Background: The size of whole slide images (WSIs) in digital pathology can vary from millions to billions of pixels. Accordingly, training state-of-the-art deep learning models with WSIs may not be feasible due to existing memory and computational constraints. In addition, not all WSI pixels may contain useful information about the scanned biopsy sample, e.g., background, debris, and artifact pixels. Furthermore, distilling expressive features from WSIs is a challenging task as there is generally no region-of-interest annotation in real-world archives. Hence, many methods focus on patch processing which can result in improper representation.

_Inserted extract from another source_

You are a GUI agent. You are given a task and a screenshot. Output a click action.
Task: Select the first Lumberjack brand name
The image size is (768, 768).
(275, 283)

Methods: Unlike the patching approach, we propose a novel framework for learning and the creation of unique, meaningful, and compact features that are critical for indexing kidney cancer WSIs. In this method, a deep convolutional neural network is trained on low magnification patches. Then, slide-level features are extracted from the feature maps at low magnification using the same deep model by considering tissue location and the corresponding filter responses. This procedure enables us to represent a large image using a small set of features.
Results: We used data from the publicly available TCGA dataset to train our model, and it was assessed by both the TCGA and an additional external test cohort of 141 patients from the Ohio State University. We achieved state-of-the-art performance for WSI image search and classification in Renal Cell Carcinoma (RCC) subtypes on both datasets.
Conclusions: Our study depicted that deep neural networks can be used to learn morphological patterns required for accurately representing large whole-slide images. These features can be applied to build WSI search engines to help reducing inter- and intra-observer variability.